E’ stata l’ennesima maxi operazione contro la ‘ndrangheta in Calabria. Per capire quanti sono i colpevoli bisognerà attendere, ma gli indagati nell’inchiesta “Reset” che ha portato allo scioglimento del comune di Rende sono 252. Gli investigatori avevano scoperchiato un vaso di Pandora, dal quale sono emersi gli interessi delle ‘ndrine sul Comune di Rende. Non solo. Tra le ipotesi della Dda di Catanzaro si parlava anche di rapporti tra amministratori e presunti boss.
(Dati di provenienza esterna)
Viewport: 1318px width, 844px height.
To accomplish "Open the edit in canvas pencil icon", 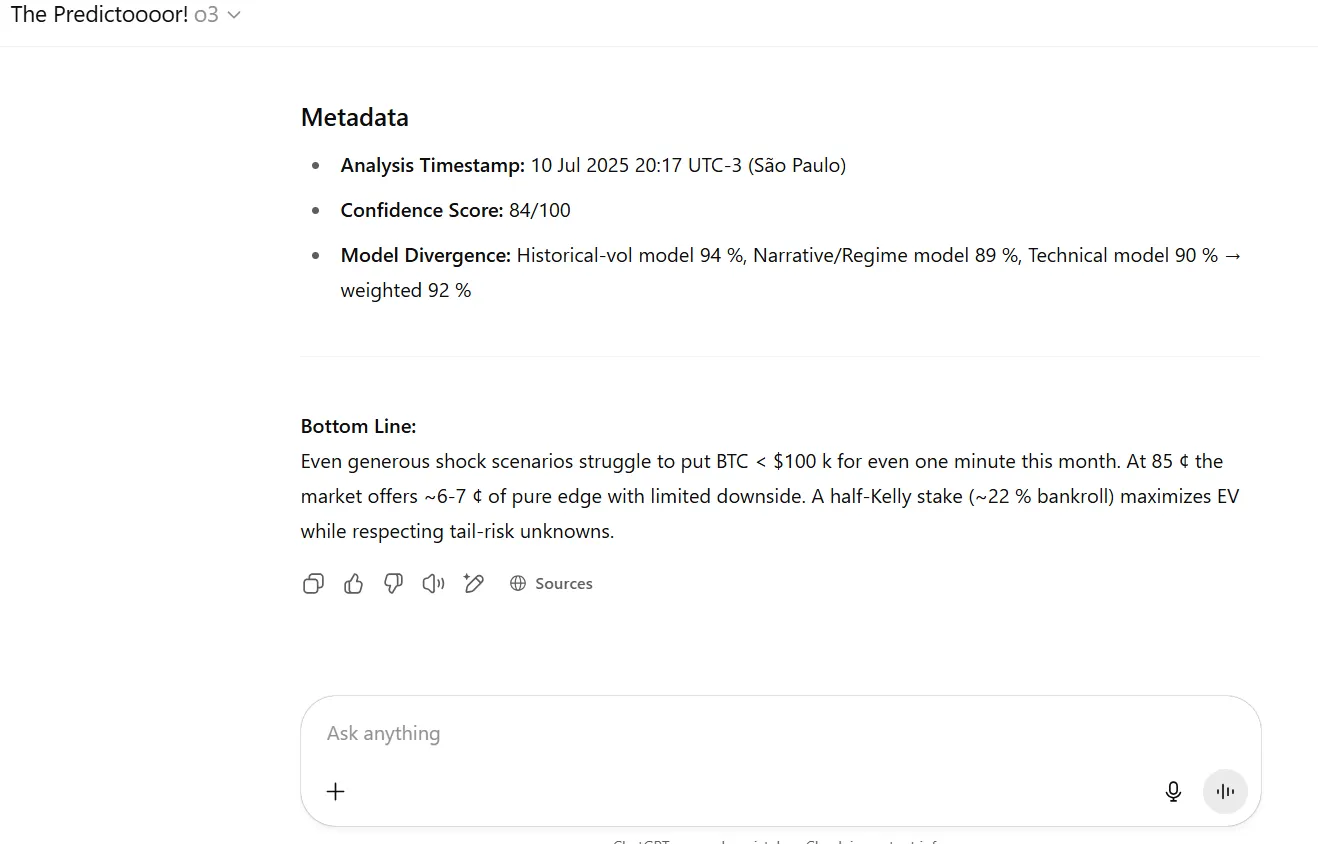I will pos(474,584).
E ieri sera, dal Consiglio dei ministri, è arrivato il provvedimento con il quale si è deciso lo scioglimento del consiglio comunale di Rende, grosso centro alle porte di Cosenza, sede dell’Università della Calabria, su proposta del ministro dell’Interno Matteo Piantedosi.
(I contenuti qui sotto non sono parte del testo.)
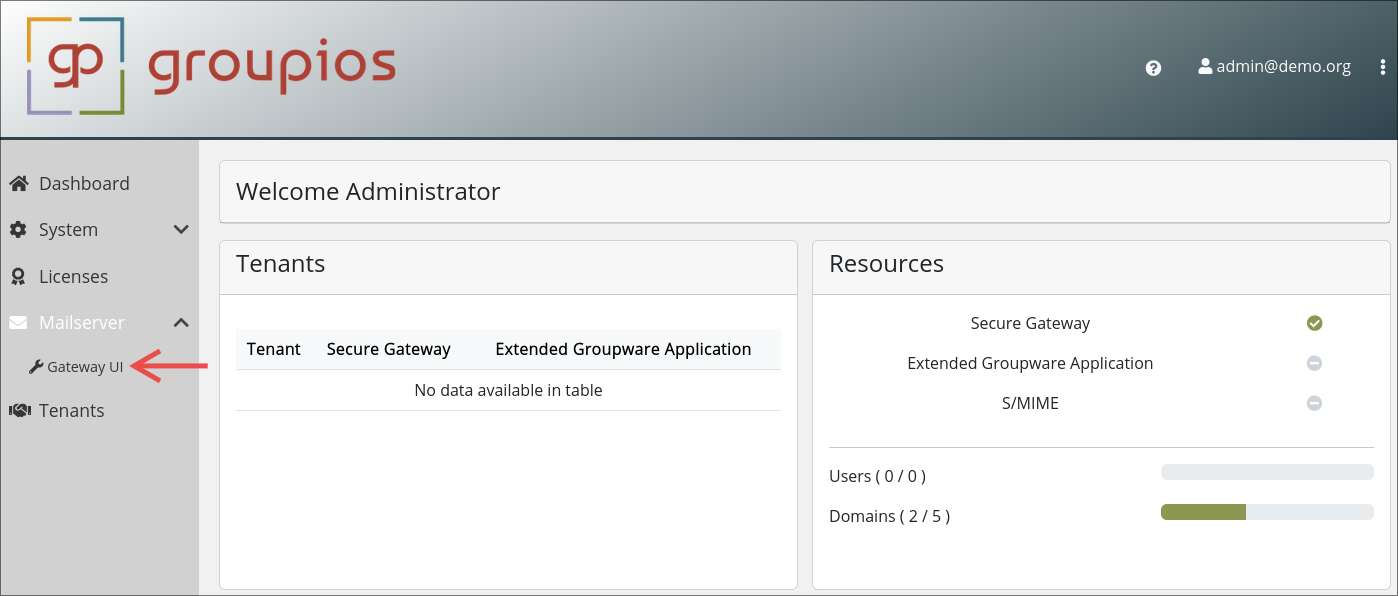
Task: Select the Gateway UI wrench icon
Action: click(34, 366)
Il maxi blitz della Dda di Catanzaro risale ad un anno fa, quando nell’occhio del ciclone finì anche il sindaco di Rende Marcello Manna (al momento sospeso), l’ex assessore ai Lavori pubblici del Comune di Rende Pino Munno e l’assessore comunale di Cosenza Francesco De Cicco. L’operazione “Reset” del primo settembre di un anno fa ha inferto un duro colpo ai clan confederati del Cosentino. Tra gli accusati ci sono numerosi rappresentanti delle principali consorterie mafiose, politici, amministratori, imprenditori.
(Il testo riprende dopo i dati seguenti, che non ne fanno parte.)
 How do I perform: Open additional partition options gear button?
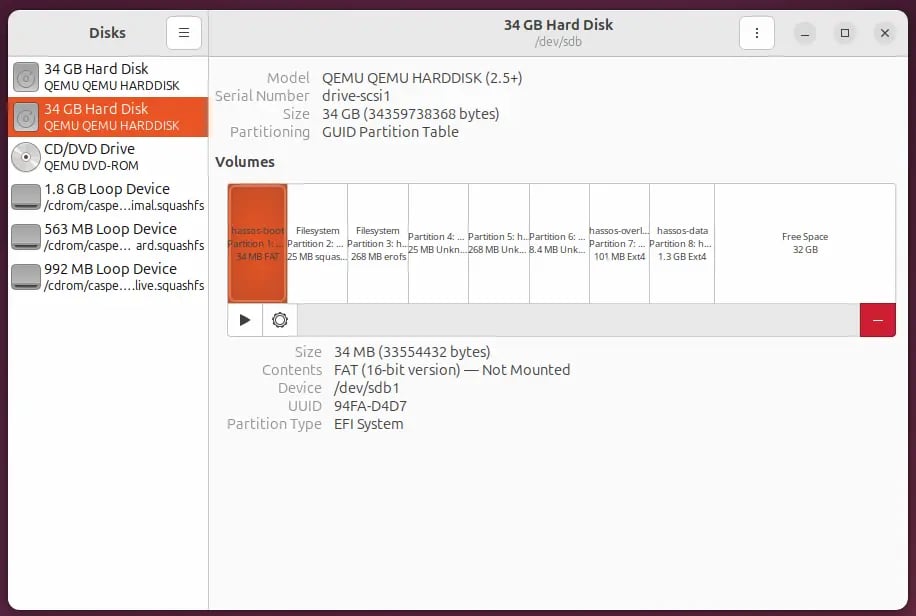pyautogui.click(x=280, y=320)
Nel recente provvedimento di chiusura delle indagini, però, firmato da Nicola Gratteri, emergono delle novità. Gli indagati sono, in totale, 252 per i quali si sta svolgendo in questi giorni l’udienza preliminare. Ma ci sono nuovi elementi perché, intanto, è spuntato un collaboratore di giustizia, Ivan Barone, ritenuto uno dei componenti del gruppo degli Zingari. Fondamentale anche il contributo di un altro collaboratore di giustizia, che di recente ha deciso di parlare. Si tratta del pentito Danilo Turboli.